(Job): Revise the records below by changing every "Tap" to "Press" and keeping everything else the same. Leave the pictures out of your answer.

[Data entries]

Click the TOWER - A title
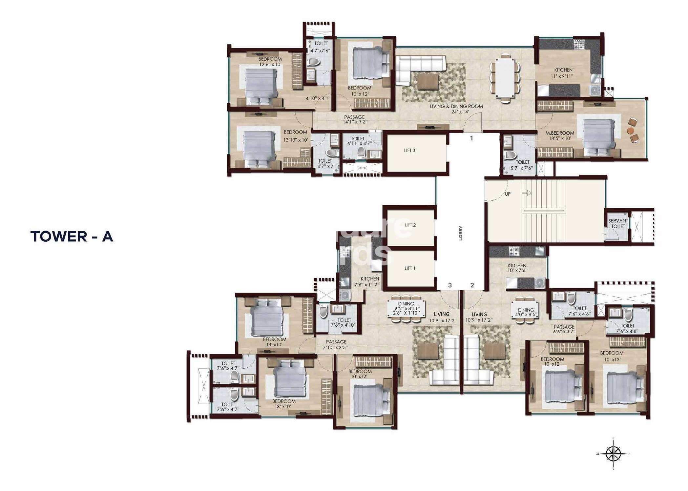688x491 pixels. (72, 236)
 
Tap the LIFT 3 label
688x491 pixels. (409, 151)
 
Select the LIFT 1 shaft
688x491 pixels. (410, 268)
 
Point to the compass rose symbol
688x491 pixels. (613, 454)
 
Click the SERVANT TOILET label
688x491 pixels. (618, 224)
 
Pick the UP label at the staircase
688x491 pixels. (508, 194)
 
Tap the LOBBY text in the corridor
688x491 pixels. (460, 233)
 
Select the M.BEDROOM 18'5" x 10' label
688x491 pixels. (560, 136)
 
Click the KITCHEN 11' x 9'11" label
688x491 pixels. (563, 73)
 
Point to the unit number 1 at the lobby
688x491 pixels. (471, 138)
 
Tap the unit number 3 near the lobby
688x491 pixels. (450, 285)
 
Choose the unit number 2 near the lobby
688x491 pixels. (472, 285)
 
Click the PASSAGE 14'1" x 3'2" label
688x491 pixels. (354, 119)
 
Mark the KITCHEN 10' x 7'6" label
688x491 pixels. (517, 268)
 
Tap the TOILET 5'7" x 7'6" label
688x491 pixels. (523, 165)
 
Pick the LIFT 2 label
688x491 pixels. (410, 225)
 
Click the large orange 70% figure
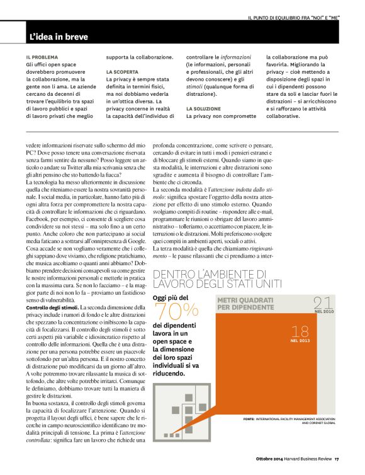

(Result for this task):
Click the TOWER - A title
688x491 pixels. (72, 236)
 
Press the LIFT 3 label
688x491 pixels. (409, 151)
 
Select the LIFT 1 shaft
688x491 pixels. (410, 268)
 
Point to the compass rose symbol
688x491 pixels. (613, 454)
 
Click the SERVANT TOILET label
688x491 pixels. (618, 224)
 
Pick the UP label at the staircase
688x491 pixels. (508, 194)
 
Press the LOBBY text in the corridor
688x491 pixels. (460, 233)
 
Select the M.BEDROOM 18'5" x 10' label
688x491 pixels. (560, 136)
 
Click the KITCHEN 11' x 9'11" label
688x491 pixels. (563, 73)
 
Point to the unit number 1 at the lobby
688x491 pixels. (471, 138)
 
Press the unit number 3 near the lobby
688x491 pixels. (450, 285)
 
Choose the unit number 2 near the lobby
688x491 pixels. (472, 285)
 
Click the PASSAGE 14'1" x 3'2" label
688x491 pixels. (354, 119)
 
Mark the KITCHEN 10' x 7'6" label
688x491 pixels. (517, 268)
 
Press the TOILET 5'7" x 7'6" label
688x491 pixels. (523, 165)
 
Pick the LIFT 2 label
688x491 pixels. (410, 225)
 
Click the large orange 70% figure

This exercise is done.